The following is a list of provisions affecting businesses:

General Provisions

  1. Election to Expense Certain Depreciable Business Assets: The 2009 Act extends the current expensing amount of $250,000 and the $800,000 phase-out amount through 2009.
  2. Bonus Depreciation: The 2009 Act extends 50% additional first-year depreciation through 2009 (2010 for certain longer-lived property and transportation property), effective for property placed in service in 2009. Also, the election to accelerate AMT credits and research credits instead of taking additional first-year depreciation is extended through 2009.
  3. Net Operating Losses: Taxpayers with gross receipts not exceeding $15,000,000 may elect a three, four, or five-year carryback of 2008 net operating losses, instead of the otherwise two-year period.
  4. Credit for Unemployed Veterans and Disconnected Youths Hired in 2009/2010. The 2009 Act creates a new targeted group for purposes of the work opportunity tax credit. This new group includes certain unemployed veterans and disconnected youth who begin work for the employer in 2009 and 2010.
  5. Income from Discharge of Indebtedness: Taxpayers may elect to treat 2009 and 2010 business Income from a discharge of indebtedness occurring in connection with the repurchase of a debt instrument as includible in income ratably over an eight-year tax period. For a 2009 repurchase, the inclusion begins in the fifth tax year following the tax year in which the repurchase occurs. For a 2010 repurchase, the inclusion begins in the fourth tax year following the tax year in which the repurchase occurs.
  6. Partial Exclusion for Gain from Certain Small Business Stock: Effective for stock acquired after February 17, and before 2011, the percentage exclusion is increased from 50% to 75%.
  7. Tax Imposed on Certain Built-in Gains: Effective for tax years beginning in 2009 and 2010, the S corporation built-in gains holding period is reduced from 10 years to seven years.

Energy Incentives

  1. Alternative Motor Vehicle Credit: Effective for property placed in service in 2009 through 2012, the 2009 Act adds a 10% credit up to $4,000 for the cost of converting a motor vehicle to a plug-in electric drive vehicle.
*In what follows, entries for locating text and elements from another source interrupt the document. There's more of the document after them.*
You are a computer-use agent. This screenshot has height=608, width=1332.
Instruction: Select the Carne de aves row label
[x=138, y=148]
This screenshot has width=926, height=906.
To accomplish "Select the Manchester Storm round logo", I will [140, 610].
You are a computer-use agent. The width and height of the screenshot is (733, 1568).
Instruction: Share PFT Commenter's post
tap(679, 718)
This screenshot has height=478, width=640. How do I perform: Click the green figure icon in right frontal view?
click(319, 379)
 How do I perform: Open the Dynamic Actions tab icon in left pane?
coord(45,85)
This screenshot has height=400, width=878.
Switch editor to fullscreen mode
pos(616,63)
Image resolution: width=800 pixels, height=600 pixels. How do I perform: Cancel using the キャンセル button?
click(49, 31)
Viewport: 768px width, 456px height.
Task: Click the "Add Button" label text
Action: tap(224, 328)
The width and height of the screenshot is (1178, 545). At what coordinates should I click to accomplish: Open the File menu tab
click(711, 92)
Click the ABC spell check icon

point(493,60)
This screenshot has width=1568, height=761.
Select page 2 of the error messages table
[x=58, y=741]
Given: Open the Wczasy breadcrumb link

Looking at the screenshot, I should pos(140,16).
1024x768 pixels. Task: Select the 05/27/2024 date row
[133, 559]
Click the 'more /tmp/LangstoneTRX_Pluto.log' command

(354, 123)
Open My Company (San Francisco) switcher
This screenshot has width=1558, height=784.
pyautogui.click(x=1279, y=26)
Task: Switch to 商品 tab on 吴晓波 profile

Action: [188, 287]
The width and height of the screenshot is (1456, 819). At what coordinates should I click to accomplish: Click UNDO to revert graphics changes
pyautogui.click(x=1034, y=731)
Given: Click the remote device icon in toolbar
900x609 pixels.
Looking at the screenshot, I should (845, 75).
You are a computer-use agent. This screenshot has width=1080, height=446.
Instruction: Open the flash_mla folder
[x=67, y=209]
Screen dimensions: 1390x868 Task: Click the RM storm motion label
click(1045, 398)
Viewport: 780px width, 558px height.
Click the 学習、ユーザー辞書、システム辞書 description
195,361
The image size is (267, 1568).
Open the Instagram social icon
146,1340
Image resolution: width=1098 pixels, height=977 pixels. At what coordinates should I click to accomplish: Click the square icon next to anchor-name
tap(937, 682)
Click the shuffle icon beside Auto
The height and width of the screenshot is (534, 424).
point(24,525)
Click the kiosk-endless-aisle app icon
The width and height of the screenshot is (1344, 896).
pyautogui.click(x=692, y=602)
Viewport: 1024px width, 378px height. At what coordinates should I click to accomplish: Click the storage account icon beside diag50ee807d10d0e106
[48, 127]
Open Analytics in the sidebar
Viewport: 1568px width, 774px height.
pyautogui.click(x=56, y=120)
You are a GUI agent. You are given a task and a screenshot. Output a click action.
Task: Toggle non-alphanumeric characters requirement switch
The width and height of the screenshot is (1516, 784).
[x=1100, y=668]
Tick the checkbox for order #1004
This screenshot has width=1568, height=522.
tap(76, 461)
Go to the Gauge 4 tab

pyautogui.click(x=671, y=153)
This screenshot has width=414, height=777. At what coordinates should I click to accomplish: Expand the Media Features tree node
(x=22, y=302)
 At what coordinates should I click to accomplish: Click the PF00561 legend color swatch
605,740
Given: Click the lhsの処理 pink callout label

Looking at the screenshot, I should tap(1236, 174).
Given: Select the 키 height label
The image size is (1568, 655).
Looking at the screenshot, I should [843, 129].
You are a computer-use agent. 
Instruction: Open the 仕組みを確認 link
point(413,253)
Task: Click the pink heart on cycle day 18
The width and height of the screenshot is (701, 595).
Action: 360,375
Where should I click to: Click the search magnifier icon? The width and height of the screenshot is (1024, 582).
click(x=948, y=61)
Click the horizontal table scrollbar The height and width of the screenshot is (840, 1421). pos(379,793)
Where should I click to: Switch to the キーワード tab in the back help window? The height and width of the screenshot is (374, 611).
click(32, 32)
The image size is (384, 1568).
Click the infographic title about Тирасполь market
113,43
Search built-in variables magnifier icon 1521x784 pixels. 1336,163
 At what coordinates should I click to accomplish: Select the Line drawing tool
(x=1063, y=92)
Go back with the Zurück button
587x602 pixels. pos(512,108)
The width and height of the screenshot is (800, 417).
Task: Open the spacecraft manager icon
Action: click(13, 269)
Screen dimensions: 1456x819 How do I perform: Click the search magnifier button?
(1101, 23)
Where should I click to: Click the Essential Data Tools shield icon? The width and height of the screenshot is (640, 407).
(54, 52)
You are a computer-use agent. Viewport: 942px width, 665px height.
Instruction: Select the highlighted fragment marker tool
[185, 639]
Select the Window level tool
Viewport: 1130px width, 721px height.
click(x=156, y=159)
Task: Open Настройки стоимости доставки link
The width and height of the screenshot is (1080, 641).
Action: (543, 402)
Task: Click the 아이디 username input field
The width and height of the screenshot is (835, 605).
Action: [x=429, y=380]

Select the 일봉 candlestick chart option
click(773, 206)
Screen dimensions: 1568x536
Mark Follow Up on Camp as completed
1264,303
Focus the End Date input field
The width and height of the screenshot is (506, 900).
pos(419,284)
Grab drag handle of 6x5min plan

There is no recapture if the vehicle ceases to be eligible for the pre-existing alternative motor vehicle credit as a result of the conversion.
  2. Alternative Fuel Vehicle Refueling Property Credit: The 2009 Act temporarily increases this credit for property placed in service in 2009 and 2010. For hydrogen refueling property, the credit percentage remains the same, but the maximum credit is increased to $200,000. For non-hydrogen refueling property, the credit is increased from the existing 30% to 50%, with a $50,000 maximum.
  3. Plug-in Electric Vehicle Credit (new): Certain two- and three-wheeled electric vehicles and certain low-speed electric vehicles placed in service after February 17, 2009, and before 2011, are eligible for a credit equal to 10% of their cost, up to a maximum of $2,500 per vehicle.
  4. Energy Credit: There are several changes to the energy credit. The $4,000 cap for small wind energy property is eliminated along with the basis reduction for subsidized energy financing, effective for periods beginning after 2008. In addition, for property placed in service in 2009 and 2010, the taxpayer may apply for a grant from The Treasury Department instead of taking the credit. Grant recipients must reduce the basis of the property by 50%, but the grants are not includible in income.
  5. Qualified Advanced Energy Property Credit (new): The 2009 Act allows for up to $2.3 billion for a new 30% credit for the cost of investments in qualified advanced energy projects, effective for periods after February 17, 2009. Qualified energy projects are projects that equip, expand, or establish manufacturing facilities that produce certain renewable and alternative energy property. This credit will be administered by the Treasury Department in consultation with the Energy Department.